Deux exemples, entre autres :
- parmi les ressources à prendre en compte figurent les biens immobiliers appartenant en propre au conjoint survivant, à l’exception de la résidence principale. Une résidence secondaire, en revanche, devra être déclarée sur la base arbitraire de 3 % de sa valeur vénale, même si elle ne procure aucun revenu ;
- de même, les donations faites par le conjoint survivant au bénéfice d’un descendant avant le décès de son conjoint, doivent être comptabilisées dans les ressources (bien qu’elles ne rapportent aucun revenu au donateur), à hauteur de 3 % de la valeur vénale du bien à la date de la demande de la pension de réversion, lorsque la donation a été faite à un descendant au cours des cinq dernières années ; et de 1,5 %, lorsqu’elle a été faite entre les cinq et dix dernières années.

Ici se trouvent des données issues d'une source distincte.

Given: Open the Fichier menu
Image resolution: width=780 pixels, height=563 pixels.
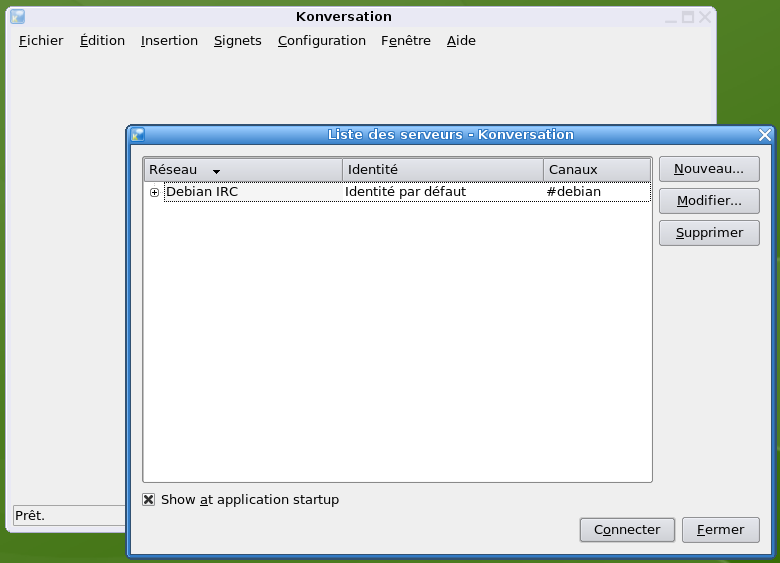Looking at the screenshot, I should pyautogui.click(x=41, y=41).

L’administration elle-même ne communique pas explicitement tous les éléments à prendre en compte dans la déclaration des ressources. Seule une liste des ressources à ne pas prendre en compte est publiée. La complexité des règles est telle, qu’il est quasiment impossible d’éviter les erreurs sans l’aide d’un spécialiste.
Or, des contrôles réglementaires, effectués après plusieurs années, aboutissent souvent, en cas d’erreur, à des demandes de remboursement considérables pour des retraités aux ressources modiques – même en tenant compte d’une prescription biennale que la Cnav tente parfois d’ignorer.
Le rapport de la Cour des Comptes contient d’ailleurs une remarque révélatrice : « Contrairement aux retraites de base du régime général, les retraites complémentaires Agirc Arrco ne comprennent pas de prestations versées sous conditions de résidence ou de ressources (en dehors de l’action sociale), ce qui écarte les deux principaux motifs de fraudes détectées par les caisses du régime général », y lit-on. Autrement dit, lorsque les règles sont plus simples et moins tracassières, le nombre de fraudes diminue. Gageons qu’elles sont moins nombreuses aussi dans les régimes spéciaux de la fonction publique, où n’existe aucune condition d’âge, ni de ressources.
Il y a donc fraudes et « fraudes » : celles qui procèdent d’une véritable volonté de duper l’administration, et celles qui découlent de la complexité des règles, la bonne foi des « coupables » n’étant pas en cause. Pour diminuer le nombre de ces dernières, il importe donc de remettre le système à plat en vue de le simplifier et d’en finir avec le « un poids, deux mesures » pratiqué entre les régimes du secteur privé et les régimes spéciaux du public.